E netto l’osso ne recise. Ei cadde
Fragoroso, e l’avvolse eterna notte.
Da due germani i due germani uccisi
Così n’andaro a Dite, ambo valenti
Di Sarpedon compagni, ambo famosi460
Lanciatori, figliuoi d’Amisodaro
Che la Chimera, insuperabil mostro
Di molte genti esizio, un dì nudriva.
   Aiace d’Oiléo sovra Cleóbolo
Correndo impetuoso il piglia vivo465
Nella calca impacciato, e via sul collo
L’enorme daga calando lo scanna.
Si tepefece per lo sangue il ferro;
E la purpurea morte e il vïolento
Fato le luci gli occupò per sempre.470
   S’azzuffâr Lico e Peneléo: ma in fallo
Trasser ambo le lance.

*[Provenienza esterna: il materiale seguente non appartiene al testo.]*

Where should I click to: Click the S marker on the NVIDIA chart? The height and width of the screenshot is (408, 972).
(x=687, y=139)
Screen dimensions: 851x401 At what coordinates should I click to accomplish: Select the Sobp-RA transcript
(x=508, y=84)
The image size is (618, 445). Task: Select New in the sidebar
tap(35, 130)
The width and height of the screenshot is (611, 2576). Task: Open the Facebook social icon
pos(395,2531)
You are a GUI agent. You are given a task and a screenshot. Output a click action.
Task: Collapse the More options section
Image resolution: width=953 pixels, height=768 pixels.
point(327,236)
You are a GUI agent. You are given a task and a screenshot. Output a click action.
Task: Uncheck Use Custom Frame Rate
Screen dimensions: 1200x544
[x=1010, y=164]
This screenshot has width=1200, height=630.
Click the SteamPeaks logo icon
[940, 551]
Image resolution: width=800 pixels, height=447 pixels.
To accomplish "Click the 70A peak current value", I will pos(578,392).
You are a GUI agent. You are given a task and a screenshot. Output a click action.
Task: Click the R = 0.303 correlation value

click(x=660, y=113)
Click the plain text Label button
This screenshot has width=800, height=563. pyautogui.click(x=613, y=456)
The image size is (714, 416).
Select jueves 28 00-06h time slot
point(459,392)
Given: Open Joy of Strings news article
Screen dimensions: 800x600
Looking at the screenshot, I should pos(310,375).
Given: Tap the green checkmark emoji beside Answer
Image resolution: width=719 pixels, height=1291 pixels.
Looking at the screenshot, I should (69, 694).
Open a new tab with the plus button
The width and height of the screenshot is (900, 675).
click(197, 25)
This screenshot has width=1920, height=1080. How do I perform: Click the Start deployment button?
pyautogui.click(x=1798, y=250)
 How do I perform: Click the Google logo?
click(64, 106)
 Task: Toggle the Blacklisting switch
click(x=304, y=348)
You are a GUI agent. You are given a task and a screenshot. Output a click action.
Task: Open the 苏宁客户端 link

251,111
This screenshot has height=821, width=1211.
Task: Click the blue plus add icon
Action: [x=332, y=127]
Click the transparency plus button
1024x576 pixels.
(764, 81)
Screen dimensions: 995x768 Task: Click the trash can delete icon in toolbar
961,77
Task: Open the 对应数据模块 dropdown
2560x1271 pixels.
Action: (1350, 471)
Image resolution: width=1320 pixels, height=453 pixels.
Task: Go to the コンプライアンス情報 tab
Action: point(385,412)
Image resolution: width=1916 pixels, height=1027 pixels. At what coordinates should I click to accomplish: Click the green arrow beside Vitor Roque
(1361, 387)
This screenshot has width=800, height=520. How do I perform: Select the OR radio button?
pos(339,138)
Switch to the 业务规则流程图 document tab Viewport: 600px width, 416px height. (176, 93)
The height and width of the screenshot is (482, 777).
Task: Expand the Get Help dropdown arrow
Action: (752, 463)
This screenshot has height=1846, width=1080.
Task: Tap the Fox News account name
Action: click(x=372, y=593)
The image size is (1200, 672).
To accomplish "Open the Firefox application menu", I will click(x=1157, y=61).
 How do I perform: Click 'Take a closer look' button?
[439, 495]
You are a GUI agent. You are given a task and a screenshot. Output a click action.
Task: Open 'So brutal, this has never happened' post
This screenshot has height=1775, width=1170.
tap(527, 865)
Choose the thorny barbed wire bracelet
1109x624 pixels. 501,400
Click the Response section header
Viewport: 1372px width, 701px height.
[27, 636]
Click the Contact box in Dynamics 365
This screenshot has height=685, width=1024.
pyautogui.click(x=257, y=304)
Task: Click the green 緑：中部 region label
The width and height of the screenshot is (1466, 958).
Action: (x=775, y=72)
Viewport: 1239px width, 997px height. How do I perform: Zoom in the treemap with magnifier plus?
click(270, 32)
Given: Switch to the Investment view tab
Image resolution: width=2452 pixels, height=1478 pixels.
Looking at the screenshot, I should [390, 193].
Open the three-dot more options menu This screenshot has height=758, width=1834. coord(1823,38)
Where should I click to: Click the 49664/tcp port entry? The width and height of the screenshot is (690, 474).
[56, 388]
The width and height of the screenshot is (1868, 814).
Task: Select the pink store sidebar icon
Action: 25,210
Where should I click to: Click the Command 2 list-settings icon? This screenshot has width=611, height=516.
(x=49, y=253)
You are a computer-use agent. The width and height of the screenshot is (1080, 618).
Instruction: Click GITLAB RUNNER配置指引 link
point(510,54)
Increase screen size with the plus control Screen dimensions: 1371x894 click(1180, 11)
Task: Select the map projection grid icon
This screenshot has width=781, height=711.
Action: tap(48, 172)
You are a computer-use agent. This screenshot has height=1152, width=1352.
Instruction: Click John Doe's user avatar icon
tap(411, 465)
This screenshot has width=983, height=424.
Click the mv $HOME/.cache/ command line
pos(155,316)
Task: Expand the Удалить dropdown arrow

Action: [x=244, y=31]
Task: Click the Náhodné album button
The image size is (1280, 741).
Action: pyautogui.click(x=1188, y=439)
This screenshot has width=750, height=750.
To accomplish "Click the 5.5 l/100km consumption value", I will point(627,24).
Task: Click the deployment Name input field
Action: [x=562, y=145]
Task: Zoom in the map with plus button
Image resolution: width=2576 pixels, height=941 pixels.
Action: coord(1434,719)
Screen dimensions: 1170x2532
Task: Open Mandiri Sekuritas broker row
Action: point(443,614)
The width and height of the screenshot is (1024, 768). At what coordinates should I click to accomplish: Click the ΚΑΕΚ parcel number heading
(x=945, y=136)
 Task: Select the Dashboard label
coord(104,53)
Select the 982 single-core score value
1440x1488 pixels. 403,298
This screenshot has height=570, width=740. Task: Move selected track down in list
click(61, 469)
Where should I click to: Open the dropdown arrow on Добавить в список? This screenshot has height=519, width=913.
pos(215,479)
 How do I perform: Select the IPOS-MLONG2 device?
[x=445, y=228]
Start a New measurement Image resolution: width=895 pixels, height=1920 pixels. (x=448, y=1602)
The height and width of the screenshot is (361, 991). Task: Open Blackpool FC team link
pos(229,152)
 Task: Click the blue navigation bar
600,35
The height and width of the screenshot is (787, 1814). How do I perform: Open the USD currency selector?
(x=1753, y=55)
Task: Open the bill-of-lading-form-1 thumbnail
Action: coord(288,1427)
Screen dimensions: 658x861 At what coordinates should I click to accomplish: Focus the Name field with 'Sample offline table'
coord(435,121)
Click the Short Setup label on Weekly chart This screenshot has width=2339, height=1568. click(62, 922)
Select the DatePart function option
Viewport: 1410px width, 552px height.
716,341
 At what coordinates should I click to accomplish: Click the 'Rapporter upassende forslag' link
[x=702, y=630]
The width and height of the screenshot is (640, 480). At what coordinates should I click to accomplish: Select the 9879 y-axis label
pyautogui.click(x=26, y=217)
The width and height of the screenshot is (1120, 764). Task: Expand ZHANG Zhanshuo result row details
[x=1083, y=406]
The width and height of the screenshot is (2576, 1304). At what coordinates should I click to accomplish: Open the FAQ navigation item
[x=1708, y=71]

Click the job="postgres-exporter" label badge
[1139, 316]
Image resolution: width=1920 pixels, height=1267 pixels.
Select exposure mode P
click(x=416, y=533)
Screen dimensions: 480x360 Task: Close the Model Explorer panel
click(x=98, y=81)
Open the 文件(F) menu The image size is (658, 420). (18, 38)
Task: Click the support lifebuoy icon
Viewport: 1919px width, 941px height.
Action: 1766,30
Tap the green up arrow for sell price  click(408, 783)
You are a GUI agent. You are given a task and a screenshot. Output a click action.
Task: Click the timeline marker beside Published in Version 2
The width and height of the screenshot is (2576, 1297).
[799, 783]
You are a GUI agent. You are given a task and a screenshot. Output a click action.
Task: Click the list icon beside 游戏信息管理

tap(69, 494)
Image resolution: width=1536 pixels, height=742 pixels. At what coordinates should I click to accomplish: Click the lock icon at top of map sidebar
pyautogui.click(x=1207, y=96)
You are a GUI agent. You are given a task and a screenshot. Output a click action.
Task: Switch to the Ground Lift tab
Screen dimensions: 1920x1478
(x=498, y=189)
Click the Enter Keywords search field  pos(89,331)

Allor più fieri
Dier mano al brando. Del chiomato elmetto
Lico il cono percosse: ma la spada
Si franse all’elsa. All’avversario il ferro475
Assestò Peneléo sotto l’orecchio,
E tutto ve l’immerse. Penzolava
In giù la testa dispiccata, e sola
Tenea la pelle. Così cadde e giacque.
   Merïon velocissimo correndo480
Acamante raggiunse appunto in quella
Che il cocchio ei monta, e al destro omero il fere.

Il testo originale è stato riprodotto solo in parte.